In our smallish town of Midway Utah we have a "not so" local celebration over the labor day weekend called Midway Swiss Days. During Swiss Days we get over one hundred thousand visitors.
You can buy just about anything at Swiss days, they have food booths, fine art painting booths, craft booths, Photography booths, one person even sells appointments for his portrait studio, it is amazing what can be bought at Swiss days.
I have a boot at Swiss Days where I sell my fine art photography, one of the images I had in the booth this year to act as a "draw" to get people to come to my boot was "The Pillars of the Earth" shown here.
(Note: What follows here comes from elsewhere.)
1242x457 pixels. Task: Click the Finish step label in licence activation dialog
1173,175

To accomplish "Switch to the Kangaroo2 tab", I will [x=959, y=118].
I answered literally thousands of questions about this image, I know I answered that many because I gave away that many business cards, and everyone who came into the booth asked the same question: "Where is that?"! I thought since it had been asked so many times it might make a great story for a blog, when I tell them it is Jackson Lake, near Yellowstone National Park they would tell me something to the effect of "I was just up there and I didn't see that", and so the story begins!
On a trip to Yellowstone, my wife and I were traveling along highway 89, which takes you into the park, along it's way it passes by Jackson Lake. As we drove by the lake I asked my wife, she was driving, to pull into a pull out along the north end of the lake, I wanted to see if I thought it would be worth it to come back later in the evening to get some sunset photos of the Tetons in the distance.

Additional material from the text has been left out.